Packer was born and educated in Cape Town, graduating as a journalist from the University of Cape Town. She worked initially as a free-lance journalist, in 1931 becoming a reporter for London's Daily Express. After this, she spent time on radio in Hong Kong as well as a stint writing for British publications in the Balkans. World War II saw her as a broadcaster to South Africa for the BBC, then later working in the Ministry of Information in Egypt, as at Allied Headquarters in Italy. Her travelling was tied up with her marriage to a British admiral, Sir Herbert Packer.  When her husband was knighted in the 1950 Honours list, Mrs.
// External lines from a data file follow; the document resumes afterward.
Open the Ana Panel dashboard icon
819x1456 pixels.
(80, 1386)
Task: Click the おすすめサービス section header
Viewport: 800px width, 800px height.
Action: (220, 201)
Joy Packer automatically became known as "Lady Packer", a courtesy title.

Works
Her first works of note were three volumes of memoirs published from 1945 to 1953 dealing with her travels throughout the world during the period before, during, and just after World War II with her husband. Places visited included Britain, the Mediterranean, the Balkans, and China. In the early 1950s, she went on a substantial tour of Africa, which is included in her later published final three volumes of memoirs.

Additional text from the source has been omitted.